A novel multi-step adaptive Kalman filtering method based on dynamic noise estimation for FECG extraction

Digit Health. 2026 Mar 18:12:20552076261435069. doi: 10.1177/20552076261435069. eCollection 2026 Jan-Dec.

Abstract

Objective: With the increase in women's childbearing age, the risk of fetal developmental abnormalities and fetal abortion is rising. The existing fetus monitoring methods based on Doppler ultrasound are inconvenient to use, require precise positioning of the fetal heart, and are particularly difficult to maintain for continuous long-term monitoring. Fetal electrocardiogram (FECG), as a very important physiological signal, can intuitively reflect the health status of the fetus. Affected by the strong noise and complex external components, the commonly used algorithm for extracting FECG from the abdominal electrocardiogram (AECG) of pregnant women cannot perform well enough.

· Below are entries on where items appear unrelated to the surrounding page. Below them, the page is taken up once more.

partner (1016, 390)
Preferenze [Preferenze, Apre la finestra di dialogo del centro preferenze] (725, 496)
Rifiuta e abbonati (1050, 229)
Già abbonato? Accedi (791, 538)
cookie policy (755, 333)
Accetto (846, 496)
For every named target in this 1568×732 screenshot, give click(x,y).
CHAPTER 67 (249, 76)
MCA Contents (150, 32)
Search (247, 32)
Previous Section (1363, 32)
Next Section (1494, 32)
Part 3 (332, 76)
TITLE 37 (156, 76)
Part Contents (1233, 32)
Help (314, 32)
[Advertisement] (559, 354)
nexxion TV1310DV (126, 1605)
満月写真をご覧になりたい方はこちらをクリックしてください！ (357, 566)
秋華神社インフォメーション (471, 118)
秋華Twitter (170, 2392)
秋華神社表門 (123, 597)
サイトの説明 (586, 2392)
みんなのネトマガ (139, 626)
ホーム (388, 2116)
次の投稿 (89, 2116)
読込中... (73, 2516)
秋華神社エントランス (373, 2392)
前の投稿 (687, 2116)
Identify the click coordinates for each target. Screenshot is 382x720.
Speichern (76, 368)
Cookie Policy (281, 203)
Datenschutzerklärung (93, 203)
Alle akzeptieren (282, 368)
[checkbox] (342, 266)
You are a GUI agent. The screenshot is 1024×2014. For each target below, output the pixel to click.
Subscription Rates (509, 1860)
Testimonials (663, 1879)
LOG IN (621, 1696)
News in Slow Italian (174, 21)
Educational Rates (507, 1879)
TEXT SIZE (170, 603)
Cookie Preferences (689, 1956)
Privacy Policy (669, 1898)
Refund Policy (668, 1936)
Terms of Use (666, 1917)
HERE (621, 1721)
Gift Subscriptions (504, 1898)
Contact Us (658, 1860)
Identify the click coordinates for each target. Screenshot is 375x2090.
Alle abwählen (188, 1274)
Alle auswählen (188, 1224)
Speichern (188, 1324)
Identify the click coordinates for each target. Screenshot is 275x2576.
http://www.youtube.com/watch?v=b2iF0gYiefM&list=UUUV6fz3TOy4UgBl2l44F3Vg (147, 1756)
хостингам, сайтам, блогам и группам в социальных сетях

Methods: Herein, we present a novel FECG extraction method based on three adaptive Kalman filters (KF). Regarding the first KF, to whiten the colored noise of the original AECG, the Expectation Maximization algorithm is used to iteratively solve the optimal parameters, and a new pseudo measurement variable named the "measurement time difference" is constructed. In addition, based on the residual vector e k and innovation d k , combined with the forgetting factor α k , the measurement noise covariance matrix R and the process noise covariance matrix Q are adaptively updated, which can help the second and third KFs extract a more pure FECG.

Results: The proposed method demonstrates superior performance in the extraction accuracy and quality across various datasets, including 25 groups of AECG from the FECGSYN toolbox, 10 groups of clinical AECG from the ADFECGDB database, 10 groups of clinical AECG from the FECGDARHA database, and 3 groups of real AECG collected by the independently designed, portable, and low-cost AECG hardware system, when compared to 3 other commonly used algorithms.

Conclusion: Our method enables obstetricians to more accurately assess fetal physiological state, leading to more informed preventive measures and treatment plans, ultimately improving the health outcomes for both mothers and fetuses.

Keywords: FECG extraction; Gaussian mixture model; adaptive Kalman filtering; dynamic noise estimation; expectation maximization.